America faces many deficits - in federal and state budgets, in trade, in business and, most assuredly, in personal finance. But there is one very large deficit that may underlie all of them. We face a "posterity deficit," born out of our growing failure to think about the well-being of future generations.
Most people are not much concerned with what lies ahead for the world beyond their lifetimes. Yet, decisions we make today on questions like the environment and spending will have far-ranging implications on the lives of future generations - for better or worse.
So, we need a new posterity ethic. The leading edge of such a movement may be emerging, and from a place we'd least expect: the vast baby boom population moving into their 50s and 60s. A growing number are already fashioning a new vision of how Americans in later life can contribute to the nation and the world. And, in light of this month's Conference Board study revealing widespread job dissatisfaction, this also can be a route to greater meaning in work.

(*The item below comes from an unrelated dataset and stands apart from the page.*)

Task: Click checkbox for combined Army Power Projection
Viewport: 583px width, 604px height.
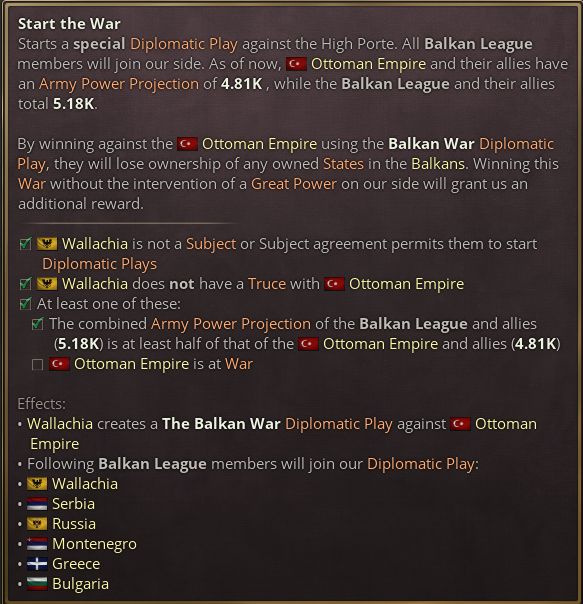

Despite the popular perception of boomers as self-obsessed, this budding recognition of posterity squares with an essential aspect of growing older. Psychologist Erik Erikson wrote half a century ago about eight stages of life, with the seventh and eighth stages (mid to late adulthood) as times of "generativity vs. stagnation" and "integrity vs. despair." These, he argued, are times when people naturally think of "giving back" and "contributing"; to be completely caught up in the present is psychologically maladaptive.
In the last century, Americans' life expectancy has increased by 30 years. Soon, nearly 80 million boomers will have to think about a third, long phase of their lives. It's already clear that they are abandoning notions of "golden years" and golf courses and are looking for new ways to earn money, find personal meaning and have an impact on the world. They are looking for 10- and 20-year life plans.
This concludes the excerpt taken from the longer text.